------ RECORDS TO USE

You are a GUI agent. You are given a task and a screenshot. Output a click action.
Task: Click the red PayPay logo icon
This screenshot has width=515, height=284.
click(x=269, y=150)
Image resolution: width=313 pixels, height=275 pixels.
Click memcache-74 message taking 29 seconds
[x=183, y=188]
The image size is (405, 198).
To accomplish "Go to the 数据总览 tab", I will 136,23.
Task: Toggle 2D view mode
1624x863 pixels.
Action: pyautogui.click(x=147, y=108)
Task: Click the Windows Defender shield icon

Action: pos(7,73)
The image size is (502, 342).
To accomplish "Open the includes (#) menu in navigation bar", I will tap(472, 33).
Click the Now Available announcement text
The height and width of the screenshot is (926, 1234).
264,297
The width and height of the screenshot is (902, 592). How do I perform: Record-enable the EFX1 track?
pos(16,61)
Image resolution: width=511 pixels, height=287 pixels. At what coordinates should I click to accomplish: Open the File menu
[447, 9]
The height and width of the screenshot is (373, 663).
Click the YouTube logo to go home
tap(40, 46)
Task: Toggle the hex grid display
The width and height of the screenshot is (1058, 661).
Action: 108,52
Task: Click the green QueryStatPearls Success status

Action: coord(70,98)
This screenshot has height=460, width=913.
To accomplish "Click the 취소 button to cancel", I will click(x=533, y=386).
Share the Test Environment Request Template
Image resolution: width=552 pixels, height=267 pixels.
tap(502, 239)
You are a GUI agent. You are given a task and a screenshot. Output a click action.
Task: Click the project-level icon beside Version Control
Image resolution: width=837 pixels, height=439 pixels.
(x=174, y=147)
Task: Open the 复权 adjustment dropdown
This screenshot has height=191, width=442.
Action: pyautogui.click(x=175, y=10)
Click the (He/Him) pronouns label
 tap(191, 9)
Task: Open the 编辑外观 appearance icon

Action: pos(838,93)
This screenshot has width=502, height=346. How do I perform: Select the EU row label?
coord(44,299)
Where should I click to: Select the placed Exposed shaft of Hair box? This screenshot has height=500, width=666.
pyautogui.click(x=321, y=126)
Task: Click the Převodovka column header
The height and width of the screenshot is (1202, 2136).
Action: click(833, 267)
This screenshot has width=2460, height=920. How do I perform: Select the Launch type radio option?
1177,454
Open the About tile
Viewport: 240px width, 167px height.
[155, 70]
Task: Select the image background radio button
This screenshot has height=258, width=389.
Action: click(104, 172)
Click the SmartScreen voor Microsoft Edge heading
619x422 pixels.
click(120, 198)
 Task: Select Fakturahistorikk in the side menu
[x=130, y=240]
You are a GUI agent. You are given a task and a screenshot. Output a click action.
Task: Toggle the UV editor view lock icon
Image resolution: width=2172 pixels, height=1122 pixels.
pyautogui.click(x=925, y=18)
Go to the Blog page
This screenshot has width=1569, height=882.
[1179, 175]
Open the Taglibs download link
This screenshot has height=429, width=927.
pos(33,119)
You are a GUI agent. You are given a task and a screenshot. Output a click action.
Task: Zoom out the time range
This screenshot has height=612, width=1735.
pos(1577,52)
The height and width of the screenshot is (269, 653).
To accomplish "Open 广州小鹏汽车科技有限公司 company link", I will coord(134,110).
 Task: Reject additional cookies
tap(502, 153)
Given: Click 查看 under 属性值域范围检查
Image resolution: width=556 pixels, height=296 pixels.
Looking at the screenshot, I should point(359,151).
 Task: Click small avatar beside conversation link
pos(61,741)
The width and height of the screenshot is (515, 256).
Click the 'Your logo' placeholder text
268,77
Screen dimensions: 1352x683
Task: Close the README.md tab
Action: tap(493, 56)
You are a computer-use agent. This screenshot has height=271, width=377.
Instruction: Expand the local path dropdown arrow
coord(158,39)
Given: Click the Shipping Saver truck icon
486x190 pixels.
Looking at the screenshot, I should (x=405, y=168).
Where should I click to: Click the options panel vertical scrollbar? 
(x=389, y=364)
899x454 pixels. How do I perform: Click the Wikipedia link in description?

------------

■ EXERCISE AIM: Copy the material word for word, starting at the line containing "Given: Click 查看 under 属性值域范围检查" and continuing through the end of the material, both ends included.

■ EXERCISE SOLUTION:
Given: Click 查看 under 属性值域范围检查
Image resolution: width=556 pixels, height=296 pixels.
Looking at the screenshot, I should point(359,151).
 Task: Click small avatar beside conversation link
pos(61,741)
The width and height of the screenshot is (515, 256).
Click the 'Your logo' placeholder text
268,77
Screen dimensions: 1352x683
Task: Close the README.md tab
Action: tap(493, 56)
You are a computer-use agent. This screenshot has height=271, width=377.
Instruction: Expand the local path dropdown arrow
coord(158,39)
Given: Click the Shipping Saver truck icon
486x190 pixels.
Looking at the screenshot, I should (x=405, y=168).
Where should I click to: Click the options panel vertical scrollbar? 
(x=389, y=364)
899x454 pixels. How do I perform: Click the Wikipedia link in description?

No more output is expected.